Problem description
Each line of the listing that contains "resolution" should be found and copied.

Records for processing

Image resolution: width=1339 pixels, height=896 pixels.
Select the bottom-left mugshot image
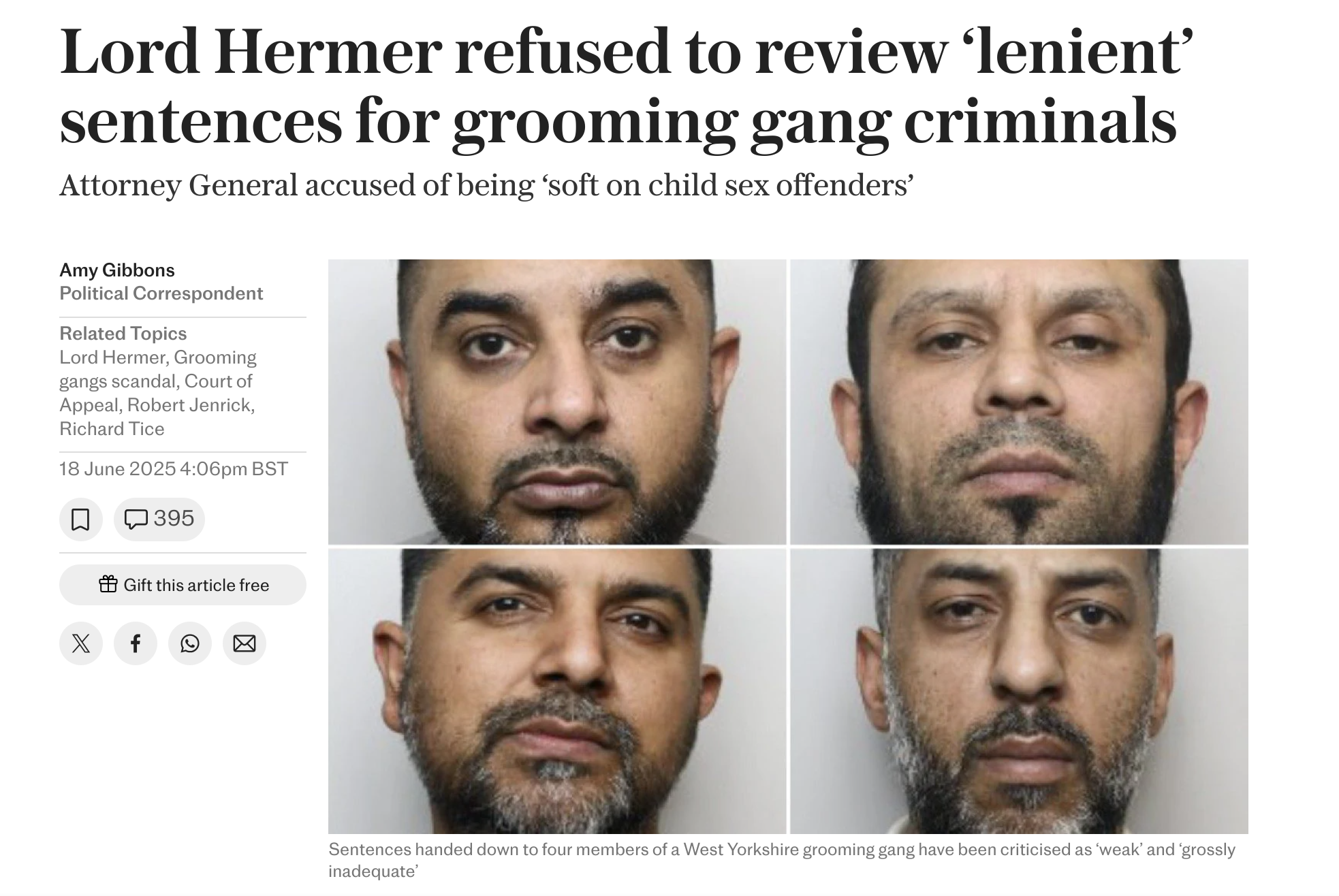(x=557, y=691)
---
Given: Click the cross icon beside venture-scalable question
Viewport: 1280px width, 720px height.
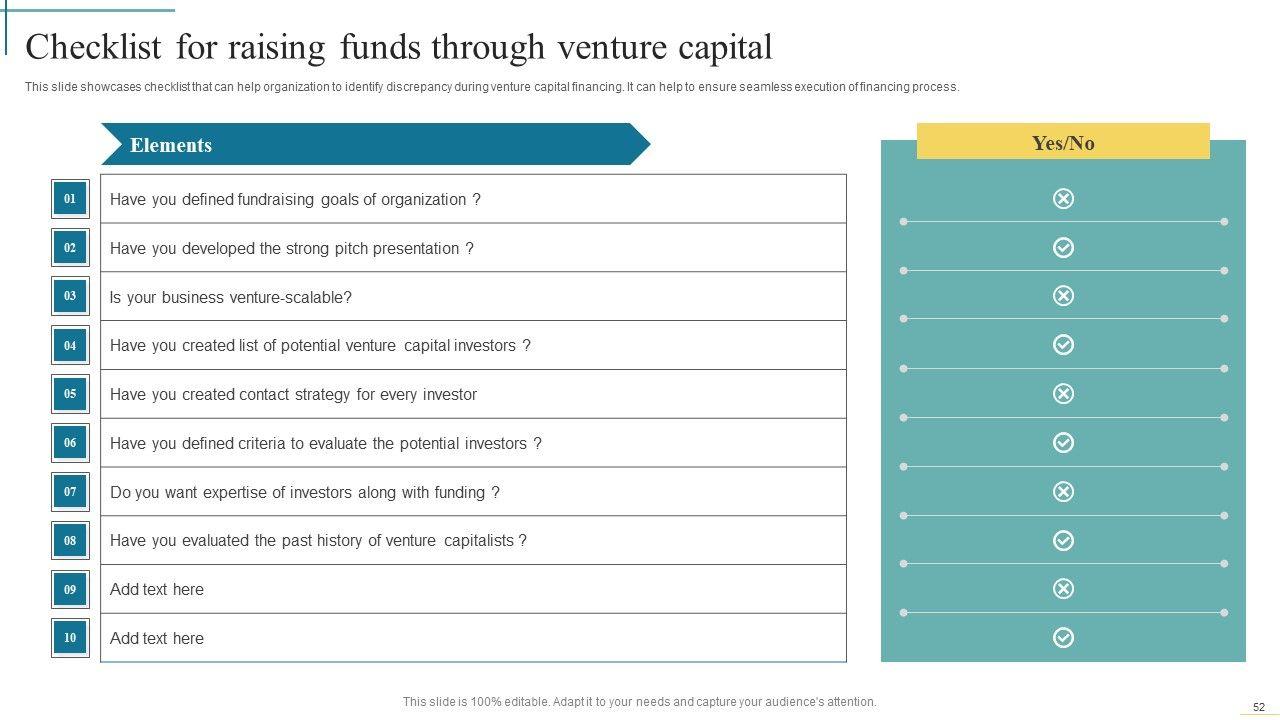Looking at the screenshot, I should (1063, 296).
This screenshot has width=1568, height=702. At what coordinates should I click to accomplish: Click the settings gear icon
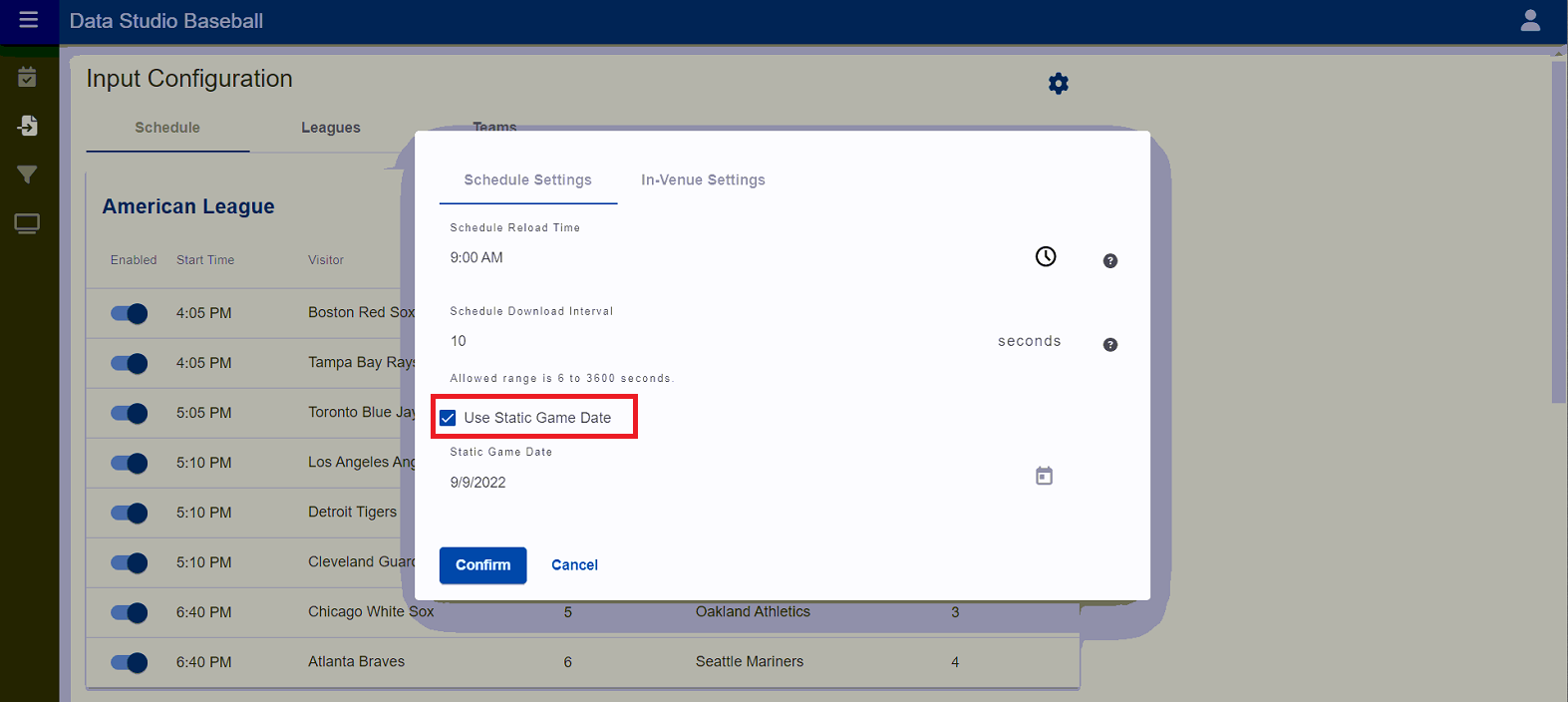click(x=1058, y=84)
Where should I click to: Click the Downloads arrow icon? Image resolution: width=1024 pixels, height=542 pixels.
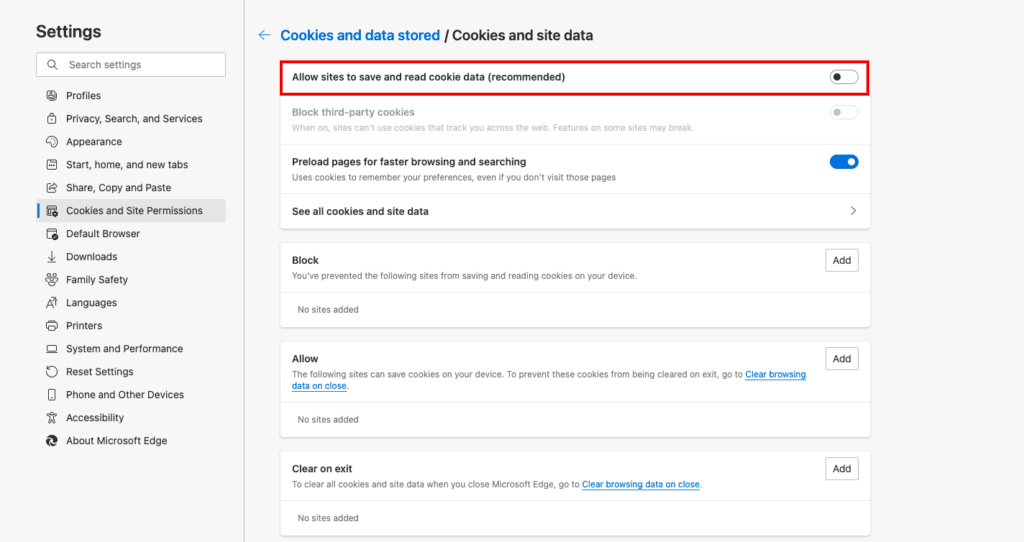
==
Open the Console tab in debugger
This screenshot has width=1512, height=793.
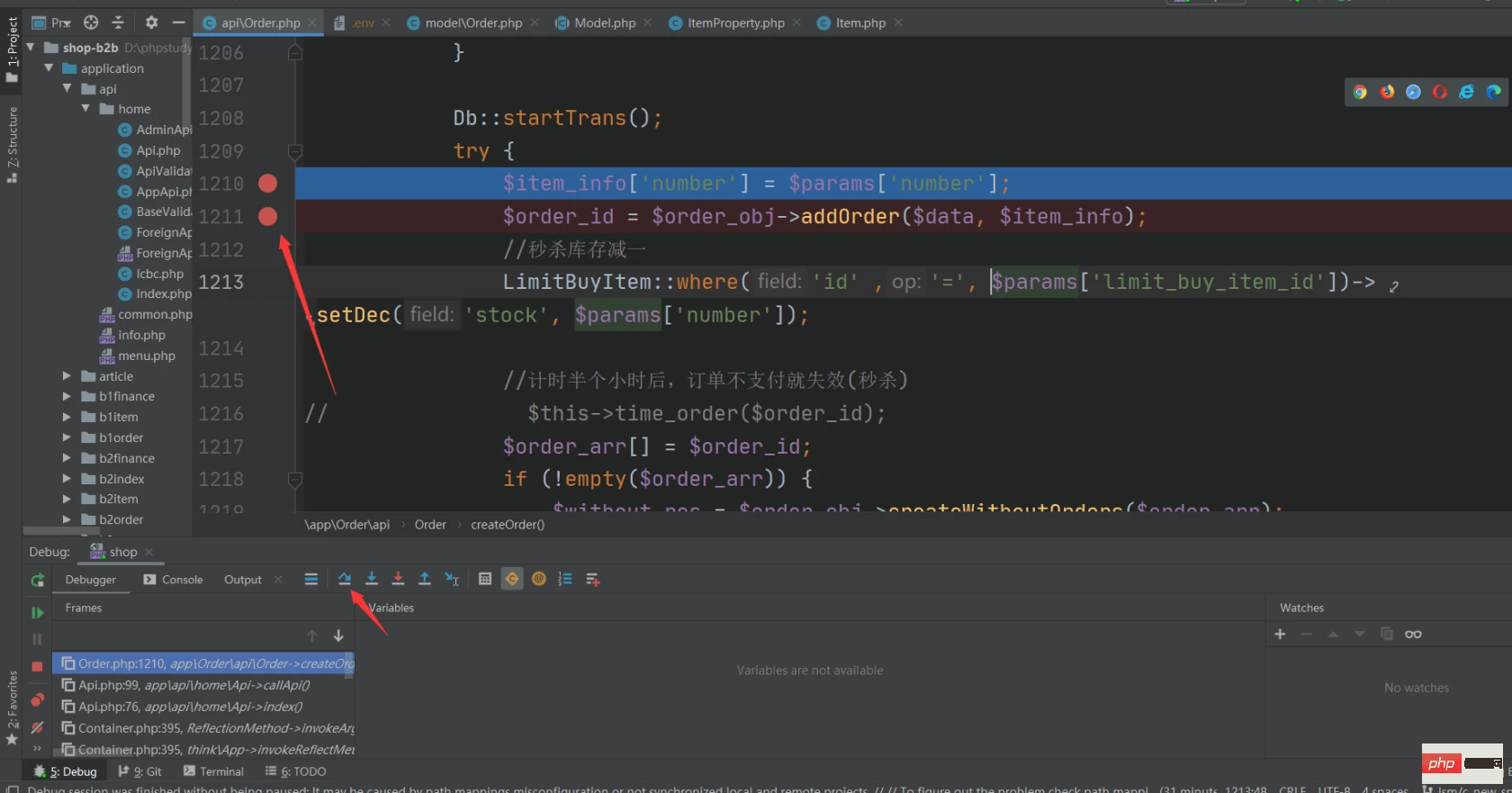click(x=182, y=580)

Reply to the task
Image resolution: width=1339 pixels, height=896 pixels.
Where should I click to: Click the Downloads arrow icon? Image resolution: width=1024 pixels, height=542 pixels.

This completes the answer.